21 Şubat 2011 Pazartesi

Bir öncesi, bir sonrası, büyümeye dair..

Tamam sonunda!!!

Uzun zamandır bilgisayarımda ve aklımda bir adet "to do" list ile dolaşıyorum, tekrar ajandalı günlerime dönmem lazım aslında..İlk seminer 23 Ocak' da idi,konusu Çocuk Olmak ve Pozitif Disiplin idi, kalabalık ve sohbet doluydu, ben o kadar keyif aldım ki!!!Ki en önemli kısmı bu sanki, "iş" olmaktan öte "keyif" ise,iyi gidiyor herşey..
İlk seminere gelemeyenler notları ulaştırmamı istediler,ama tabiki hiç not tutmadım :)
Slide gibi şeyleri sanal bir ortama yükleme konusunda çok başarısız, bilgisiz ve ötesi isteksizim.Ama gözümü kapatıp beyin fırtınasını başlattığımda:

Kuralsız bir hayat düşünemiyorum..Hele de çocuklar için..Temel ihtiyaçları kendilerini güvende hissetmek iken, nasıl olurda kuralsız bir ortam onlara iyi gelir..İçselleştirmek istedikleri düzen; rutinleri olan ve tutarlı mesajların verildiği bir ortamdır aslında..
Sonra çok küçüklerken en temel motivasyonlarından biri "onaylanmak" tır çocukların..Onaylandıkça kendilerini "iyi" hissederler..O yüzden işte sizi sevindireceğini tahmin ettikleri birşey yaptıklarında taaa gözünüzün içine bakarak onay beklerler..Anne bak nasıl da iyiyim..Sizden "iyi" olduğuna dair mesajı aldığında hem kendiyle hem de dünyayla ilgili kararlarını verir çocuklar..Ben iyiyim, dünya güzel bir yer :)

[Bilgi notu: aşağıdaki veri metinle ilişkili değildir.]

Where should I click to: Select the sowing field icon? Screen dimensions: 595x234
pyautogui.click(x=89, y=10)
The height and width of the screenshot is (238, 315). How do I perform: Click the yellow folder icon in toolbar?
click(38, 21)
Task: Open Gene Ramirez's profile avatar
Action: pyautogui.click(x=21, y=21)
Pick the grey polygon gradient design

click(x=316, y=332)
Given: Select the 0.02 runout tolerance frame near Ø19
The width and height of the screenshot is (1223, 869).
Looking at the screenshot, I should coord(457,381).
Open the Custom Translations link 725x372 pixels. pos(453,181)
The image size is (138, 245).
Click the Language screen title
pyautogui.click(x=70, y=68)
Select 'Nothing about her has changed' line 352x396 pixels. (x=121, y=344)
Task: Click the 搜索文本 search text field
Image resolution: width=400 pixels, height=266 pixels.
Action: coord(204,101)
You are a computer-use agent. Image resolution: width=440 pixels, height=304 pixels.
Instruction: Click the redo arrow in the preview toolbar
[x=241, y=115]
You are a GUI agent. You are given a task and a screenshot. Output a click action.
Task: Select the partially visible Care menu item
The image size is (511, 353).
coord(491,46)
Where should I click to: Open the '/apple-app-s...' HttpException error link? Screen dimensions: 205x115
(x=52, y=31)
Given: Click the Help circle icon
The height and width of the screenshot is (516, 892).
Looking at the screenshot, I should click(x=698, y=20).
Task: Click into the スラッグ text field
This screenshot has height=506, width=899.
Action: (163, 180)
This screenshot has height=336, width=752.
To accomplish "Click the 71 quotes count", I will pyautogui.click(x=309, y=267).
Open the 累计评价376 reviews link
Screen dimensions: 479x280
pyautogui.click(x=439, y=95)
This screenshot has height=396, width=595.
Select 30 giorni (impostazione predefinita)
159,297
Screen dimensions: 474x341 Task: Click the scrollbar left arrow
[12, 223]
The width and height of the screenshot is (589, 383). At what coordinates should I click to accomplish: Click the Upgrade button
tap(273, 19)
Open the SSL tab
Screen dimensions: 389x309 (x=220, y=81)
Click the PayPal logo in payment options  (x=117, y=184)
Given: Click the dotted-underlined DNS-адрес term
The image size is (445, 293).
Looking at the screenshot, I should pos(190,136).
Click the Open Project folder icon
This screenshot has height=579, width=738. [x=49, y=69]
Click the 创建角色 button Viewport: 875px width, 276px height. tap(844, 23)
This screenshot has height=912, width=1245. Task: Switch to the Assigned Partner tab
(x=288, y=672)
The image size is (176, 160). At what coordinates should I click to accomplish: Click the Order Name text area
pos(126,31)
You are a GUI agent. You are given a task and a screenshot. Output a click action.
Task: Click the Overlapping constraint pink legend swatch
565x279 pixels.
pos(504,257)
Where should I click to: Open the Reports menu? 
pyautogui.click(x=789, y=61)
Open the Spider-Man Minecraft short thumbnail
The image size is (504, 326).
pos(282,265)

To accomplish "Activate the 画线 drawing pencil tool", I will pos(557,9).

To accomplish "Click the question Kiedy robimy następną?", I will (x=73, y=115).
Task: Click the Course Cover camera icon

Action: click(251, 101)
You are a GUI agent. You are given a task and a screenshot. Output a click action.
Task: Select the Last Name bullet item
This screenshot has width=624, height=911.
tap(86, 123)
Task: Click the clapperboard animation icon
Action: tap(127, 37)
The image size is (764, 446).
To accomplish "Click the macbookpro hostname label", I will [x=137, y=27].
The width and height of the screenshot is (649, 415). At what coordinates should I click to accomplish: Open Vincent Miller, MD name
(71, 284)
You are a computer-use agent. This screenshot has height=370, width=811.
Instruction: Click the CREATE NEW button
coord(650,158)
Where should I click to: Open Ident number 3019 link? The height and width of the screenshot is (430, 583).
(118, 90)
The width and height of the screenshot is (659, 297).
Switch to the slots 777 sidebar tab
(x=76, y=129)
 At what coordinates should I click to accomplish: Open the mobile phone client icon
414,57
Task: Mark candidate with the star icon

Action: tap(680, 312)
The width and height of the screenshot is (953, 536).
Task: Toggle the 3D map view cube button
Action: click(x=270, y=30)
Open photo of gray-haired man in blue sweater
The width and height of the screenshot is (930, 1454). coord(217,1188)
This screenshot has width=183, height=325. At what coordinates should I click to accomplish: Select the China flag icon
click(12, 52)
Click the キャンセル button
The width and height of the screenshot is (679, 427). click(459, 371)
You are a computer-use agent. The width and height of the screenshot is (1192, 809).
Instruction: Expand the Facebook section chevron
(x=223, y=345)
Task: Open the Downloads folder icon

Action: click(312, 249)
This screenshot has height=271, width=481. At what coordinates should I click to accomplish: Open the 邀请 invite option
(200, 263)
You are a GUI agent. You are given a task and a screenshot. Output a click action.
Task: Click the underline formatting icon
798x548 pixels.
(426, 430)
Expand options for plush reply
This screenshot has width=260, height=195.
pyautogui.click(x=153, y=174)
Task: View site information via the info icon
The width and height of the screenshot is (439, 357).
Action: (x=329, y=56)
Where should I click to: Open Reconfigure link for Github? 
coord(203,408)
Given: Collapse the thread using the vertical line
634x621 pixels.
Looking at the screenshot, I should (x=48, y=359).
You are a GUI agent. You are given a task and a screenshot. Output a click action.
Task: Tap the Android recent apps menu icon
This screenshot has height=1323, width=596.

Burada dikkat edilmesi gereken bu mesajı verirken abartmamak, çocuğun doğal hallerine ve sorumluluklarına değil sürece vurgu yapmaktır..Yani "aferin ne güzel yaptın bu kuleyi" değil, "güzel bir kule oldu bu" deyip "seni görüyorum" mesajını sağlam vermek gibi..Biz yetişkinler için bile onaylanmak çok önemli bir motivasyon kaynağı iken, çocukların da hoş sözler duymaya ihtiyaçları vardır tabiki, ama çocuk temel "başarı" duygusunu içinde yaşamaktadır..Ve illaki süreç odaklıdır..Önceleri kendi içsel motivasyonu için hareket eden çocuk bir süre sonra aferin için yapmaya başlayabilir ya da aferin duymazsa eksik kalabilir birşeyler.Ben duyduklarımdan bir kolaj yapıyorum hemen.."Aferin, bak yedin hepsini (doyana kadar yese yeterli bence), aferin ne güzel oturuyorsun sen(niye, oturmamak kötü birşey mi, ama ben şimdi kalkıp bir oyuncak almak üzereydim), aferin ne güzel ezberlemişsin o şarkıyı (ezberlemek için uğraşmadım, sevdiğim içn tekrar tekrar söylettim anneme;ama artık uğraşayım bu kadar güzel birşeyse ezberlemek), aferin yatağını toplamışsın ( görevim değil mi zaten)..Uzar uzar uzar..Çocuklar parantez içindeki cevapları vermiyorlar tabiki..Ama hissediyorlar bilinçaltlarında, kayda alıyorlar herşeyi..Peki sonra ne oluyor? Onaylanmaya alışmış çocuklar yaptıkları herşey için onay bekleyen üzgün yetişkinlere dönüşüyorlar..İçsel motivasyon için değil, dış kaynaklardan sunulacak onay için hareket eder hale geliyorlar..Sevgiliden, patrondan, hayattan..Onaylanmak için nefes alıyorlar adeta.. "Ben buyum" deme cesaretlerini de kaybetmiş oluyorlar bir miktar..Hayat bu kadar çok "aferin" sunmuyor hiçbirimize..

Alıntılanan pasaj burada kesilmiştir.